Proplem with mutex locks
Dave Hein
Posts: 6,347
I have a problem using pthreads and mutex locks in PropGCC. The attached test program starts a few pthreads, and then uses a lock to control the use of the "active_thread" flag. The flag will have a value of -1 when none of the threads are using it, and it will contain the thread instance number when in use. I use a lock to prevent more than one thread from setting active_thread at a time. The program works fine when USE_PROP_LOCK is defined, and a Propeller lock is used. The program seems to hang when USE_MUTEX_LOCK is defined, and a mutex lock is used.
It's also possible to see what happens when neither compile flag is defined, and a lock is not used. In that case the program will detect multiple threads using the active_thread flag as expected.
Does anybody know how to use mutex locks, and is there something wrong with my logic? BTW, I have used mutex locks in code running on a PC without any problems, so I suspect there may be a bug in the PropGCC mutex locks.
It's also possible to see what happens when neither compile flag is defined, and a lock is not used. In that case the program will detect multiple threads using the active_thread flag as expected.
Does anybody know how to use mutex locks, and is there something wrong with my logic? BTW, I have used mutex locks in code running on a PC without any problems, so I suspect there may be a bug in the PropGCC mutex locks.
zip
2K
Comments
OK, stack was too small (now 10000 as an example) and it appears to require the end of the stack for the stack set call, e.g. pthread_attr_setstackaddr(&attr, stacks[i+1]).
pthread_attr_setstack(&attr, malloc(4096), 4096);
Works fine here.
So according to the function specification, I should specify stacks[i+1] instead of stacks for PropGCC since the stack grows downward. I looked at the PropGCC library code, and it always adds the stack size to the stack address independent of whether it is specified or malloc'ed by the library function. So in the case of PropGCC, stacks is correct. BTW, if the stack address and stack size are not specified, pthread_create will malloc a stack space of 512 bytes.
I guess it time to start poking around in the pthread_mutex code. I'll copy over pthread_mutex.c from the library and add a few printfs to it.
Eric
It might take me a while for me to check this.
The problem is that if the lock has already been set to 1, a second thread will set it to 2. When the lockholder is done, he will decrement the lock, which will set it to 1. Therefore, it never gets back to zero. With more active threads the lock will just get stuck at a higher number.

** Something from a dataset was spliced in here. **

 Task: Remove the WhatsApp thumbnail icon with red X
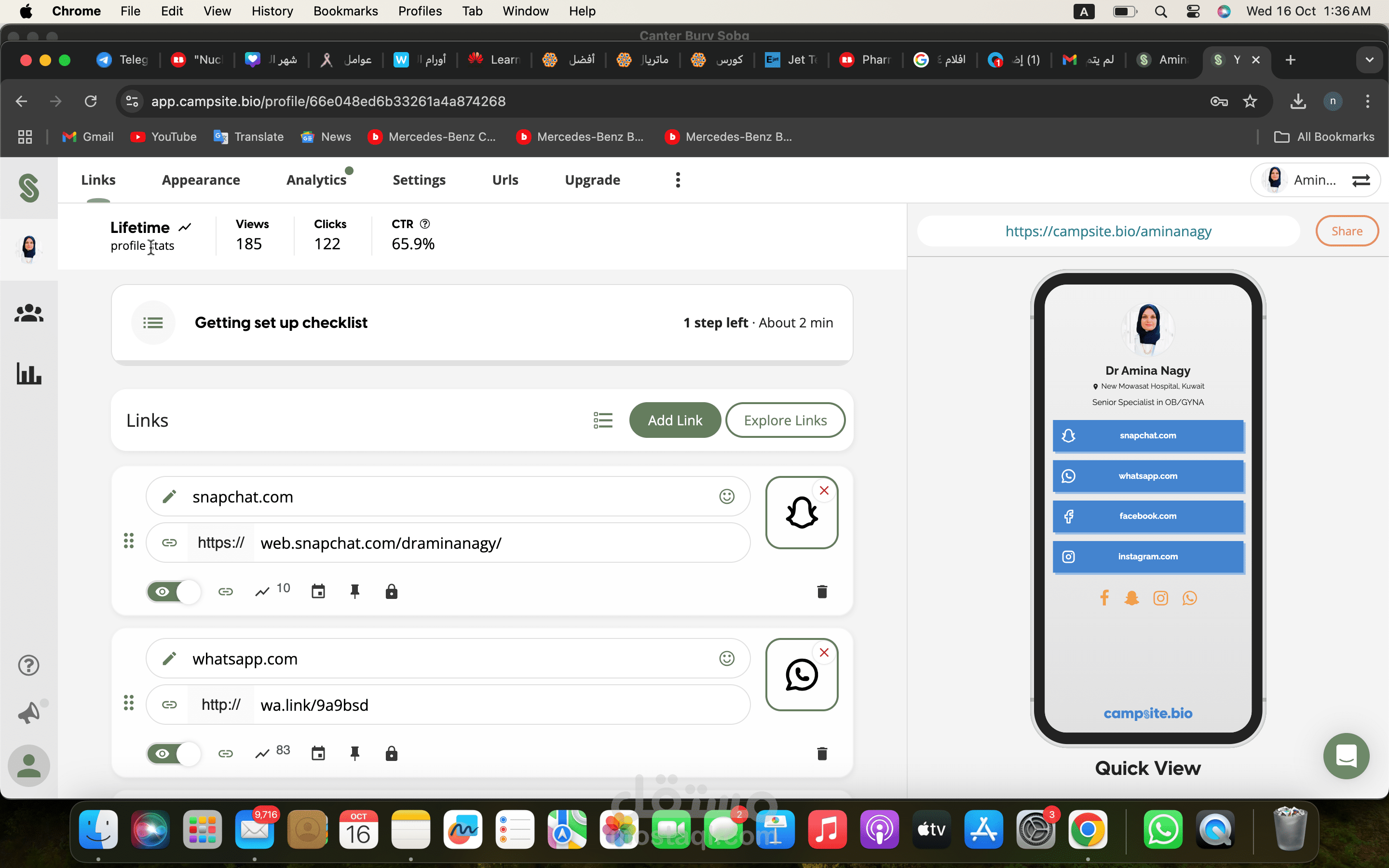click(x=824, y=653)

I think the pthread_mutex_lock routine should use pthread_mutex_trylock at the beginning of the function instead of __addlock. This way the lock will only have a value of either 0 or 1. The thread to grab the lock will set it to 1, and then clear it to 0 when it's done.
I also had a problem with pthread_sleep and pthread_wake. Maybe this works when the pthreads are in the same cog, but it doesn't seem to work when they are in different cogs. I replaced pthread_sleep with usleep(100) and disable pthread_wake, and along with the mutex_trylock change the test program now works. My changes are enabled with the compile flag MUTEX_KLUDGE in pthread_mutex.c.
My working test program is in the attached zip file. This works when pthreads are in separate cogs, but probably won't work for pthreads in the same cog.
My impression is that it impossible to create locks between threads running on different processors without actually using actual hardware atomic instructions.
Intel has "lock xchg" for this purpose.
Propeller has the hardware lock mechanism.
Are we using hardware atomic locking here?
So what you are saying is that all synchronization between any COG and any other COG all depends on one global lock to do the atomic operations.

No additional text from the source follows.